Don't Go Breaking My Heart 2

Hong Kong action auteur Johnnie To indulges his silly side with this hilariously inventive sequel to his hit romantic comedy, about two former lovers who find themselves irresistibly drawn back together — despite the fact that each of them is engaged to someone else.


Add a review


See more films


  • ★★★★ review by Filipe Furtado on Letterboxd

    The first film love is a business transaction metaphor pushed up to an extreme: when all romantic options are ultimately so exchangeable, they are also meaningless until a heartbreaking final shot recalibrates the costs of all the weightless romantic gestures we've seen until then. This has flaws most of them dramatic (Wai hall of mirrors structure is at his self-conscious worst, Wu's absence does make things unbalanced and so on), but its mix of charm and dark vision is remarkable. This might be To’s most nihilistic film since the early Milkyway thrillers while also keeping the screwball endearing quality of the original, a mix of horror and zaniness worthy of Bringing Up Baby. Love is a matter of engineering, a series of spatial relationships that are programmed to cancel themselves out, every new image ready to erase the previous one. If the images are narrow and flatter than any other recent To film is because while Don’t Go Breaking My Heart careful presentation of Wu and Koo worthiness as romantic suitors suggested a light-hearted Daisy Kanyon, then Part 2 is Johnnie To’s late Preminger film; everything can only exist in the surface, every connection, every gesture, every decision, every piece of romantic longing set to be empty out of meaning. It is a flamboyant utter charming vision of romantic hell. No surprise it ends by showing a former alcoholic hitting the bottle.

  • ★★★★½ review by charulata on Letterboxd

    If the 2011 film is the greatest romantic film made in recent times (which it is), then this to me is the To-Wai team's great anti-romance. Which is not to say that there aren't great romantic moments here... there are of course and they set the heart aflutter and everything. But most of the time the film is skewering those moments soon after. Those post-it note correspondences that endeared Louis Koo so much to us as well as Gao in the first movie have devolved into a pickup artist's lame formula. The grandiose skyscraper is now a prolonged construction project keeping the couple apart. And signs and coincidences are often deflated of meaning.. Louis Koo feeling breathless again ultimately means nothing. Connections formed over magical drunken nights don't necessarily endure the harsh glare of daylight. The past (both near and distant) haunts these characters continually and they all commit the inevitable human folly of letting that taint the present. Why is it that we sing sadly about lost loves when we are drunk as opposed to singing joyfully about what's on hand.. Devastating closing shot .. and yet one leaves the film with a smile on one's face.
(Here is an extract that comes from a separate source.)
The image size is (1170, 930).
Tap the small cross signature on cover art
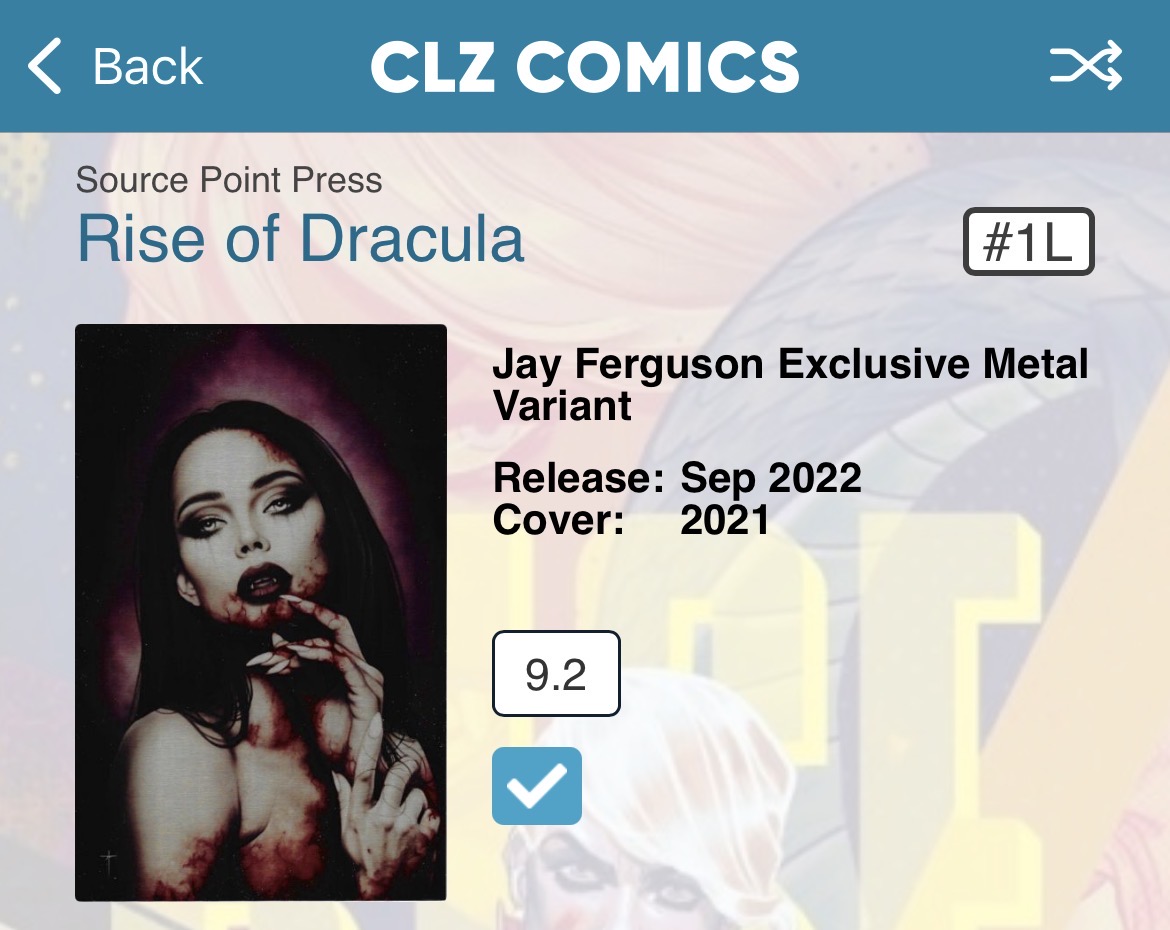(x=110, y=862)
    Also, hilarious. Watched it with the greatest audience. Sychronized laughter and awws and everything. Felt like a warm group hug.

  • ★★★★½ review by Sean Gilman on Letterboxd

    The sequel builds on the first film in several ingenious ways, doubling and inverting just about everything from its predecessor. More romantic than comic, if the first film had a flaw, it was that it was so sweetly, almost innocently joyous in its cuteness. Koo and Wu chase after Gao with increasingly implausible displays of charm and conspicuous consumption, the luxury world the characters inhabit blissfully untouched by the economic catastrophe of 2008 that launches the film's plot (as such, it is a companion piece to To's other film from 2011, Life Without Principle which looks explicitly at the fallout from the collapse from the perspective of a cop, a gangster and a low-level banker). The sequel raises the price tag while further disassociating its characters from reality (only once does Gao take public transportation this time around, and only to prove a point, rejecting both Yeung's Ferrari and Koo's Maserati). Central to the inversion is a trope Yeung's character introduces, that of "reverse thinking". She hires Gao because she's wrong about a prediction, as being consistently wrong is just as valuable as being consistently right, ably demonstrated by an octopus Yueng and Chou steal from a seafood restaurant (doubling the legs of the totemic animal from the first film, Wu's frog). This is a film about people who constantly make bad decisions, who always do the opposite of what they should. The sweetness of the first film gradually gives way to a deep, uncertain melancholy. In one of the film's first crushing reveals we see that Koo still watches the video he took of Gao dancing in the first film, projecting it on a wall every night accompanied by the sickly sweet love ballad she's silently singing, it's the only way he can get to sleep. The past haunts him and destroys him, Koo is aging gracefully as an actor, and his weariness and dawning realization that his playboy life is nothing but pathetic (on the heels of a perfect storm of flight attendants) goes a long way toward humanizing a nearly impossible character. Koo's the most dramatic case, but the film reveals layers of darkness, self-hatred and lunacy within each of its principals. When the ending comes, it isn't the grand triumph of the first film, with Koo and Wu exchanging smiles and a friendly "thumbs-up", it's a world-shattering smash, the most powerful final shot since Abbas Kiarostami's Like Someone in Love.

    More over here.

  • ★★★★½ review by Willow Maclay on Letterboxd

    I can't recall any other sequel that completely dismantles the mythos of the previous film quite so strongly since Gremlins 2. DGBMH2 is a vicious picture. There's still romance, but unlike the previous film the idea of competition completely overwhelms the characters as others feelings get trampled on, and left to wilt and suffer behind a bottle of alcohol. The same tools that To presented in the first picture are here, like the camera phone recording of songs, and windowsill text messaging via post it notes, but it is muted to a point that it all rings hollow as To embraces the game instead of the feelings behind love. The romantic comedy genre balances a tricky line between protecting the man or woman left out in the love triangle, but here it is completely forgone in favour of a truthfulness towards rejection, and man it stings.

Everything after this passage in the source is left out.